Let's revisit our Query Keys hierarchy:

  • GET /posts - ["posts", "list"]
  • GET /posts?page=1 - ["posts", "list", { page: 1 }]
  • GET /posts/123 - ["posts", "detail", 123]
  • GET /posts/456 - ["posts", "detail", 456]

If the user removes Post id:123 (HTTP DELETE /posts/123), then following keys will be affected:

  • ["posts", "detail", 123] - obviously
  • ["posts", "list"], ["posts", "list", { page: 1 }] (potentially) - as they might include the deleted item (note: whether we invalidate optimistically, pessimistically, or we make a check - that's a story for another post)

Following code illustrates usage of mutations:

export class PostComponent {
  #queryClient = injectQueryClient()
  mutation = injectMutation(() => ({
    mutationFn: () =>
      lastValueFrom(
        this.http.delete<Response>(`https://jsonplaceholder.typicode.com/posts/${id}`),
      ),
      onSuccess: () => {
        this.#queryClient.invalidateQueries({
          queryKey: ['posts', id, 'comments']
        })
      },
  }))

  //...
}

The flow within Angular Query's Mutations is to make a set of query keys to be invalidated. Whenever any of those queries become active again (or they are already active) they'd be revalidated. Along with SWR applied.

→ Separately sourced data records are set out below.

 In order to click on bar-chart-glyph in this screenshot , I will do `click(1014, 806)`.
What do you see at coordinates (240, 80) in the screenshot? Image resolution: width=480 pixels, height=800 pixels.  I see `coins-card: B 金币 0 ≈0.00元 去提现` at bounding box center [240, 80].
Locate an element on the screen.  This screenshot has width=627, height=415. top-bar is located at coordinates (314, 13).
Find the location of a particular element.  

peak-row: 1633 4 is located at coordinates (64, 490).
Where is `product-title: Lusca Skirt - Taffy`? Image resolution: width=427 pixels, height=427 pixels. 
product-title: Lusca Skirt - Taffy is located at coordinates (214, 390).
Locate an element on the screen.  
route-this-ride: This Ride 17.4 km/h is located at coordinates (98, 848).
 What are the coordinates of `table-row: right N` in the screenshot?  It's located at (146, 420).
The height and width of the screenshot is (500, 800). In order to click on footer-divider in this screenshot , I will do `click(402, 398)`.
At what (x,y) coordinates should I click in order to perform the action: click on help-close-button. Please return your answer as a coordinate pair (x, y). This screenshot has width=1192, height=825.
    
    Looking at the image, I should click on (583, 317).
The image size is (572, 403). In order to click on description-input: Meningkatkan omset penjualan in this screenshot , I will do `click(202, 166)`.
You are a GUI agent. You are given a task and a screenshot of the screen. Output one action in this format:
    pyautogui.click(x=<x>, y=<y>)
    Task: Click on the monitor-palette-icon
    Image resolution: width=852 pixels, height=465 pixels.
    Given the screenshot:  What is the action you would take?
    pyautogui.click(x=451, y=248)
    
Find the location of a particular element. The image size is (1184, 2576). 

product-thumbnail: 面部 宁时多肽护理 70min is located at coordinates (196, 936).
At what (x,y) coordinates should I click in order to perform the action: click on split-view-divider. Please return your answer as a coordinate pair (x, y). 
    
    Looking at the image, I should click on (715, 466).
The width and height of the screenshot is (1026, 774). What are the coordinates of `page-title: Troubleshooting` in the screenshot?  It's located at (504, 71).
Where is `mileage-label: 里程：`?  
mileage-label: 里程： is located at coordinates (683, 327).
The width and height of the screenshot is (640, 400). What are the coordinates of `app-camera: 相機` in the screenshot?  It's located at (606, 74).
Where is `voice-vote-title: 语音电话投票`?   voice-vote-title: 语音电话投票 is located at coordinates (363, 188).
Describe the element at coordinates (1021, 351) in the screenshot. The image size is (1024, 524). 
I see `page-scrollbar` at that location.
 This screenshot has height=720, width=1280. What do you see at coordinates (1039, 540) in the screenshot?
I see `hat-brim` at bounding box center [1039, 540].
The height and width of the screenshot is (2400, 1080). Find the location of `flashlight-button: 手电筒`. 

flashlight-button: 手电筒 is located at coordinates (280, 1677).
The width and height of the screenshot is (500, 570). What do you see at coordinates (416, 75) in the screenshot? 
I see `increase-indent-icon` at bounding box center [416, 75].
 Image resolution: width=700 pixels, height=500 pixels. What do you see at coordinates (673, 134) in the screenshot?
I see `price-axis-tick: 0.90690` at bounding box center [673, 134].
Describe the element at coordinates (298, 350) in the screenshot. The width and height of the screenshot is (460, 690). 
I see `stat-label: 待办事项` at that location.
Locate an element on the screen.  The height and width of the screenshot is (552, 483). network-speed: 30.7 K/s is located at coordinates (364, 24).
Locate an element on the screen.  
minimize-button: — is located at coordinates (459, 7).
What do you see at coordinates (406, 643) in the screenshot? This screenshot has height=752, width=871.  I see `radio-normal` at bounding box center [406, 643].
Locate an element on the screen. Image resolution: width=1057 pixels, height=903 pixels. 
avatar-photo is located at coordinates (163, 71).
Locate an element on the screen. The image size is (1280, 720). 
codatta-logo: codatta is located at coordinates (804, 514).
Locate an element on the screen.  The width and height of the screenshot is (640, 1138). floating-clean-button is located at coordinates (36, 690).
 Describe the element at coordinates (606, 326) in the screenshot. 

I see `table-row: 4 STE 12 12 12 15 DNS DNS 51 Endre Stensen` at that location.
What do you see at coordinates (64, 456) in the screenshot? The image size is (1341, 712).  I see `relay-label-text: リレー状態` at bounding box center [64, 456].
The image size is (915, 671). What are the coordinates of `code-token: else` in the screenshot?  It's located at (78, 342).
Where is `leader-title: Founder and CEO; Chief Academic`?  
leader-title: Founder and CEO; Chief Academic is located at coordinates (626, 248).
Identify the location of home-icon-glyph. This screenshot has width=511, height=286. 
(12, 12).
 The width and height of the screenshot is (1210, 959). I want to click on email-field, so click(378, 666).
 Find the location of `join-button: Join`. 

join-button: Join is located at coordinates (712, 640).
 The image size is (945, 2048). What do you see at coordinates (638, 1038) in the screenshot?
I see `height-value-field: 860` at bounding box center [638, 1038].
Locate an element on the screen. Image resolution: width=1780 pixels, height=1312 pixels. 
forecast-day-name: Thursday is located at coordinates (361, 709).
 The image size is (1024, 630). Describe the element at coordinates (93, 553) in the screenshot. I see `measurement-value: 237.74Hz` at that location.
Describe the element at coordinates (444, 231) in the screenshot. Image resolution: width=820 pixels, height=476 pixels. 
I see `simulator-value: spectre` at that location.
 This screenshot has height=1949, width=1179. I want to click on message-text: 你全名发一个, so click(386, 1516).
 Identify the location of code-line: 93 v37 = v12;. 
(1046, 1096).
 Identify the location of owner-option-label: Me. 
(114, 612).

Let's consider an example mutation where we update a Post entity with id:2. The question is: what resources could be affected? That's a great example of why queries are declarative. Let's consider following keys:

  • ["posts", "detail", 2] - this key definitely has to be invalidated since it is THE Post entity changed
  • ["posts", "list", {page: 1}] - maybe our Post(id:2) is included in the first page
  • ["posts", "list"] - maybe it's also included within the default Post collection or entire Posts collection (whatever ["posts", "list"] is in our app - it's our responsibility to design query keys carefully)

Angular Query Invalidating queries by keys

Summary

We've learned the concepts of Queries and Mutations, their responsibilities, and how one affects the lifecycle of another.

The biggest strength of Angular Query (and other Query-family adapters of Tanstack Query) is the little amount of code required to implement synchronization of server state with client applications. Of course, including lots of features most applications need anyway, as well as handling various edge cases. There's still a lot to discuss about the features, the edge cases, and good practices.